### Assignment
Below are the entries; output exactly the lines from the one containing "Viewport: 290px width, 644px height." through the final line, inclusive.

### Provided records

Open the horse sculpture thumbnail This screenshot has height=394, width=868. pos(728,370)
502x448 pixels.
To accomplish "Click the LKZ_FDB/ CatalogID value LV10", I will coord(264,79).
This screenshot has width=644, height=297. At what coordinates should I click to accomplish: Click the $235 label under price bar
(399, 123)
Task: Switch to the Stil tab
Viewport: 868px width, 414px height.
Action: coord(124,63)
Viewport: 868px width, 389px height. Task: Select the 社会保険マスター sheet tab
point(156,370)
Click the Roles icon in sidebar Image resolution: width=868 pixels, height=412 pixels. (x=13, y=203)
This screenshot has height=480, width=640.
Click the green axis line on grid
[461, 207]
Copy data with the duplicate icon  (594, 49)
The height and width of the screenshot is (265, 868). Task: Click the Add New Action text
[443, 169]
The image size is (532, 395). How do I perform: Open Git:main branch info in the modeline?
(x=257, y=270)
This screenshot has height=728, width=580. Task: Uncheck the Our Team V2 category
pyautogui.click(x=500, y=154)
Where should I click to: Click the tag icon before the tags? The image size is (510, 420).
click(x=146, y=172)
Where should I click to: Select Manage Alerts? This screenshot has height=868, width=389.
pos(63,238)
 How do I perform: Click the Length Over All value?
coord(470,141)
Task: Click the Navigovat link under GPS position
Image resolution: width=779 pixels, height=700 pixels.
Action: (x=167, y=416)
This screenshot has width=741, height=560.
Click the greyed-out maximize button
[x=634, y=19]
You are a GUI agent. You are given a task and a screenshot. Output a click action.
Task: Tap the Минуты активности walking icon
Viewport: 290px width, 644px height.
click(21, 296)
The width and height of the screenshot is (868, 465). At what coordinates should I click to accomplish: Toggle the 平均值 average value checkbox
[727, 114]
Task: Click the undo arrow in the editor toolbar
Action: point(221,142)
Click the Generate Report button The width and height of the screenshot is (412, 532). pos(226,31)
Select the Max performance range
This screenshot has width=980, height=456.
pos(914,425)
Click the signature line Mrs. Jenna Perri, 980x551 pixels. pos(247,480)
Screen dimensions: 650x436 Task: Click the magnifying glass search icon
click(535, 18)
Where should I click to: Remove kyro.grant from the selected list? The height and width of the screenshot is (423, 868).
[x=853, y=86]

### Answer below
Viewport: 290px width, 644px height.
click(21, 296)
The width and height of the screenshot is (868, 465). At what coordinates should I click to accomplish: Toggle the 平均值 average value checkbox
[727, 114]
Task: Click the undo arrow in the editor toolbar
Action: point(221,142)
Click the Generate Report button The width and height of the screenshot is (412, 532). pos(226,31)
Select the Max performance range
This screenshot has width=980, height=456.
pos(914,425)
Click the signature line Mrs. Jenna Perri, 980x551 pixels. pos(247,480)
Screen dimensions: 650x436 Task: Click the magnifying glass search icon
click(535, 18)
Where should I click to: Remove kyro.grant from the selected list? The height and width of the screenshot is (423, 868).
[x=853, y=86]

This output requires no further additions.